■ Aim of the exercise ■
In the records below, begin at the line containing "March (624, 1771)" and end at the line containing "Petit surf propre ce vendredi (668, 1374)"; quote every line in that span exactly, including both boundary lines, and no others.

───── Data listing

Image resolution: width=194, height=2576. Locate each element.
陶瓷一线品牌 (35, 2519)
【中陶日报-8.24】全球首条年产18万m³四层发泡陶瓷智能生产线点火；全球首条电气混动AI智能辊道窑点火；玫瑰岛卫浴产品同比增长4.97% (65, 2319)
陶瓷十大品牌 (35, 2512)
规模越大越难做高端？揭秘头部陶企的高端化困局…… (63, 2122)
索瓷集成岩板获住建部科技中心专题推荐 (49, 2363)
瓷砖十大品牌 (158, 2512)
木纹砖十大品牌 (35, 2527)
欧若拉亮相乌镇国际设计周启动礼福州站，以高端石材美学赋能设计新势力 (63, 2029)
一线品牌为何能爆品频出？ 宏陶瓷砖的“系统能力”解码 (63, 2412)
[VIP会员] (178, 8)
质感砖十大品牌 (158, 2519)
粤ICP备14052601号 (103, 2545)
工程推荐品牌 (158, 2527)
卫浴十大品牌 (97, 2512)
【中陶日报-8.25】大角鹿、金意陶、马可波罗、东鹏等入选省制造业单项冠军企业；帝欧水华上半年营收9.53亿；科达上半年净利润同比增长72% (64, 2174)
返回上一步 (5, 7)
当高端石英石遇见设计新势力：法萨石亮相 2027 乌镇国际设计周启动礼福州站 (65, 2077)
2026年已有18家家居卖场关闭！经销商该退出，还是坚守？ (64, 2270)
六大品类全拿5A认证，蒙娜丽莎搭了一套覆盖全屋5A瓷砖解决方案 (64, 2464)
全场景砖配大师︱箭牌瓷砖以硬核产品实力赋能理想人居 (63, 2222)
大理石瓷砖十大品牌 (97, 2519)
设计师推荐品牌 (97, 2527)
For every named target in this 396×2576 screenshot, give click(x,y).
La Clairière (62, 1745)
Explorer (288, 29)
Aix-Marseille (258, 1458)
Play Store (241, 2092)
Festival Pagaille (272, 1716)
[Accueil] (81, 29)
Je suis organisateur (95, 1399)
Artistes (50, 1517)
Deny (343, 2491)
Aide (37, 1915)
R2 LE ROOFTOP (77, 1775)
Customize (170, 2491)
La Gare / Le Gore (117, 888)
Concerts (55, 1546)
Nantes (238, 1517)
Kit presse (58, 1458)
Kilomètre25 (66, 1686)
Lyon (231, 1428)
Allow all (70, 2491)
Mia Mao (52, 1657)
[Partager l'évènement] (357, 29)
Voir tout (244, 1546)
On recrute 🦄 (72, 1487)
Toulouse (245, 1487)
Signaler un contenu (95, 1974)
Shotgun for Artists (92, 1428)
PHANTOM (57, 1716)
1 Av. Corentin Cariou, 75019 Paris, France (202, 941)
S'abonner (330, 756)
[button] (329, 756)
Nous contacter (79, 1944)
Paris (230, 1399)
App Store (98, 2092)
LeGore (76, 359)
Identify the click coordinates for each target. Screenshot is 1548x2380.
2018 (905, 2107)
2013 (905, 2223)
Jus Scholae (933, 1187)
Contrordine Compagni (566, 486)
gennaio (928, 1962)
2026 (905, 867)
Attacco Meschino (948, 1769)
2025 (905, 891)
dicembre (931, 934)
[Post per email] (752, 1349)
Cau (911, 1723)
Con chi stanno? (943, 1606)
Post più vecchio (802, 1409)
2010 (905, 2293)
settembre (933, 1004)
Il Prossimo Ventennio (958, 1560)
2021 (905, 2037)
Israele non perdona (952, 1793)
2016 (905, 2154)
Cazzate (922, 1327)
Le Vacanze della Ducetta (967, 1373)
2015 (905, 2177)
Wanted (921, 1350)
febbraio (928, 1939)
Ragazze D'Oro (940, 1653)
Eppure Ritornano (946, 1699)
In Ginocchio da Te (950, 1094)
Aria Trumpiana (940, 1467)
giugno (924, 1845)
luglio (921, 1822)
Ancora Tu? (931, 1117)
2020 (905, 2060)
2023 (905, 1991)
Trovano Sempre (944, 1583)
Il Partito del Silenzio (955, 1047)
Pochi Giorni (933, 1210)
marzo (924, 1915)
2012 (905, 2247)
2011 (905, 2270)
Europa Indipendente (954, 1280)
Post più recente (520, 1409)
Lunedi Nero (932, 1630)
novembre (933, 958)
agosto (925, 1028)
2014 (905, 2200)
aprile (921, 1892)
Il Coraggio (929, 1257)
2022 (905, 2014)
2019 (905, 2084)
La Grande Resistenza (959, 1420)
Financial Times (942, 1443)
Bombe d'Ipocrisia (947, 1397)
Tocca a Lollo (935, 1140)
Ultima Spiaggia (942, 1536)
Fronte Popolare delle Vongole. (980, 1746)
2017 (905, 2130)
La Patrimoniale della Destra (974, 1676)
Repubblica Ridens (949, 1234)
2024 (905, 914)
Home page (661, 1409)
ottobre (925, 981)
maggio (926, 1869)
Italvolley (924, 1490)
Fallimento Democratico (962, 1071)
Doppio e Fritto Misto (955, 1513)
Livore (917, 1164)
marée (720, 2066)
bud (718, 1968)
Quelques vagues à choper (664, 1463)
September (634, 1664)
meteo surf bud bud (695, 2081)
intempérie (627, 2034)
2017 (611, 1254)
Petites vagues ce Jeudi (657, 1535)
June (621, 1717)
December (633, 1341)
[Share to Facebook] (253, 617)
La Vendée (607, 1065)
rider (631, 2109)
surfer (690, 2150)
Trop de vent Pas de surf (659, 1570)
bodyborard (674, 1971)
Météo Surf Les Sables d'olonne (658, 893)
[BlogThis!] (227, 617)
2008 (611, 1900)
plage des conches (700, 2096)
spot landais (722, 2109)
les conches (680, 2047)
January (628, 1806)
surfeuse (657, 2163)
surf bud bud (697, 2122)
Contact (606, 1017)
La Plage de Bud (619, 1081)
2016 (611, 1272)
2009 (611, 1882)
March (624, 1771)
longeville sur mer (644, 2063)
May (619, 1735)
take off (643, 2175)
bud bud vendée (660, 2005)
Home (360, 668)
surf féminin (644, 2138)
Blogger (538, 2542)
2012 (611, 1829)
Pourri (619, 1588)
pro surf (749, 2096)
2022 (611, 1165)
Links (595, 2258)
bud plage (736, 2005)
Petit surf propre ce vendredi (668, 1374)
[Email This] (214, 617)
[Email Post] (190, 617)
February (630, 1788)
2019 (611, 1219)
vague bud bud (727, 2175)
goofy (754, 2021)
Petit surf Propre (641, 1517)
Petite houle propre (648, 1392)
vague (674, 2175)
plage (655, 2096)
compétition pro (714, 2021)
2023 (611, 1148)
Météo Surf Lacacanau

──────────

■ Expected answer ■
March (624, 1771)
longeville sur mer (644, 2063)
May (619, 1735)
take off (643, 2175)
bud bud vendée (660, 2005)
Home (360, 668)
surf féminin (644, 2138)
Blogger (538, 2542)
2012 (611, 1829)
Pourri (619, 1588)
pro surf (749, 2096)
2022 (611, 1165)
Links (595, 2258)
bud plage (736, 2005)
Petit surf propre ce vendredi (668, 1374)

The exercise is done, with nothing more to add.